If the updating action of the background model is taken at time t, then the pixel value I t (x, y) in the current frame is used to update B′ (x, y). A background sample value b′ M (x, y) (M ∈ 1, …, N) is selected uniformly at random and replaced by the current pixel value I t (x, y). This allows the current pixel value to be blended into B′ (x, y). At the same time, we also update the randomly selected neighboring pixel (x′, y′) ∈ N (x, y) where the neighboring update strategy is similar to the PBAS, i.e., the corresponding value b′ M (x′, y′) in the background model B′ (x′, y′) is replaced by its current pixel value I t (x′, y′).
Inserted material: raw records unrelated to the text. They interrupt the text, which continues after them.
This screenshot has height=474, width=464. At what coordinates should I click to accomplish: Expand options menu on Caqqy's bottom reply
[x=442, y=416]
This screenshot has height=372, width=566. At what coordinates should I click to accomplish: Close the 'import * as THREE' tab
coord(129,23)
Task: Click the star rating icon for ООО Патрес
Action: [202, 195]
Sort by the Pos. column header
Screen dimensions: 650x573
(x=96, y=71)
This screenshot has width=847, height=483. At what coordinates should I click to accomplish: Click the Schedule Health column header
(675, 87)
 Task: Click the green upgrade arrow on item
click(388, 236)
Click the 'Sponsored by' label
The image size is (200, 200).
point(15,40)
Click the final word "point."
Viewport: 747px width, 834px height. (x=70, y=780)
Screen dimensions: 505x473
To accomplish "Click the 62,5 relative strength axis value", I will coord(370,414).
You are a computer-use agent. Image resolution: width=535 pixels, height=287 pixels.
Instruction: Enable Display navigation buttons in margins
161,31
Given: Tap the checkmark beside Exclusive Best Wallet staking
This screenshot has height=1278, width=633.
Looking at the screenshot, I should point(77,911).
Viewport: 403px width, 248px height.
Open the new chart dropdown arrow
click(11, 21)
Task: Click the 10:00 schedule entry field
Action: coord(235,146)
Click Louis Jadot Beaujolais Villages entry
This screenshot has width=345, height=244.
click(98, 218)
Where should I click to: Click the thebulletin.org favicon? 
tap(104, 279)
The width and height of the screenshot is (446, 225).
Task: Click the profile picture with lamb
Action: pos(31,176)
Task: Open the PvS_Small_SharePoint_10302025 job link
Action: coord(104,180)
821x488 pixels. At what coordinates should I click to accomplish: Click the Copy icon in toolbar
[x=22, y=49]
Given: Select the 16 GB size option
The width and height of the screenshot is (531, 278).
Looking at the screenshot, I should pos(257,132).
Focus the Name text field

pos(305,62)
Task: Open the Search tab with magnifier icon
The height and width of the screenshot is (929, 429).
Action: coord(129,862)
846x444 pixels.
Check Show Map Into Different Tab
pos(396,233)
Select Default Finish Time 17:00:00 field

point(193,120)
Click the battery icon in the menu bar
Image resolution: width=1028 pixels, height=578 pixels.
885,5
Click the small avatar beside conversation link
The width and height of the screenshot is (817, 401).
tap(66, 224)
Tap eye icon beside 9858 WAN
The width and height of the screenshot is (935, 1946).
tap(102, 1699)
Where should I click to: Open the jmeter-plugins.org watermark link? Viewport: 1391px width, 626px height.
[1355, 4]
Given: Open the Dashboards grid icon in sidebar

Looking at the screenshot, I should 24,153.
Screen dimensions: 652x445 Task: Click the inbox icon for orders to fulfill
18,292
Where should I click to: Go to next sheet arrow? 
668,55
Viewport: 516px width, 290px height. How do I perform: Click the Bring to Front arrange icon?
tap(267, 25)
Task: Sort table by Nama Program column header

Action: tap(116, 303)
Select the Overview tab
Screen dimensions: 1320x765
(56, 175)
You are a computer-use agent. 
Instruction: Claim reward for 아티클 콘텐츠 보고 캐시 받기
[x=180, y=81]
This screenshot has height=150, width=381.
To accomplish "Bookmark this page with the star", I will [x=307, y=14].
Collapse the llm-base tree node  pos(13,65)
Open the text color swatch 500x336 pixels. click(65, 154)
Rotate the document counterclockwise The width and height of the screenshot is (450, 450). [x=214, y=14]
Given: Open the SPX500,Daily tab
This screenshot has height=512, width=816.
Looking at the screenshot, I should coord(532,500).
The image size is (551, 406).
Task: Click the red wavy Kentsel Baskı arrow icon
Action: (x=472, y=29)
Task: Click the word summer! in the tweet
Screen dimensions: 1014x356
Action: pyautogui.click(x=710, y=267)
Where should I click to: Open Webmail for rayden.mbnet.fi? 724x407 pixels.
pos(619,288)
The local traffic police detachment of Jining city in Shandong Province provided urban traffic scene videos, which were recorded using traffic surveillance cameras over a one-week period. The urban traffic scene videos were captured using a charge-coupled device cameras (720P) installed at three different intersections, between 7:00 am and 10:00 pm. These scenes included a wide range of weather and illumination conditions. The ground truth was constructed manually for the real-world urban traffic scenes videos to enable objective quantitative segmentation results. In this study, we used three typical situations in the urban traffic videos, which we designated as “Traffic Light Sequence in Daytime (TLSD)”, “Strong Shadows on a sunny day with Waving Trees (SSWT)” and “Traffic Light Sequence at Night (TLSN)”, where the scenes included a number of slow-moving and temporarily stopped vehicles. These scenes were used for testing in comparative experiments, i.e. qualitative analyses and quantitative analyses. The proposed PBASCM approach was tested rigorously using this urban traffic video dataset and compared with six state-of-the-art, real-time BS methods: GMM [3], CB [17], ALW [18], SDC [26], ViBe [19] and PBAS [23]. The PBASCM method does not implement a shadow removal mechanism, so the pixels in shadow or reflection areas were considered as belonging to the foreground in these experiments. Moreover, all of these parameters in each method were set to the optimum values according to the authors’ recommendations [3, 26]. All of the methods tested in this study were implemented using Visual C++ on a PC with a 2.66 GHz Pentium(R) Dual-Core CPU E5300 and 2 GB RAM.
Qualitative evaluations
The qualitative evaluation to compare different methods as a subjective measurement of efficiency was based on a visual assessment of binary object detection masks for all of the test video sequences in Figs. 1–3. Each figure includes five representative frames for each sequence. Note that the object masks used for all methods were pixel-based and morphological post-processing was not applied.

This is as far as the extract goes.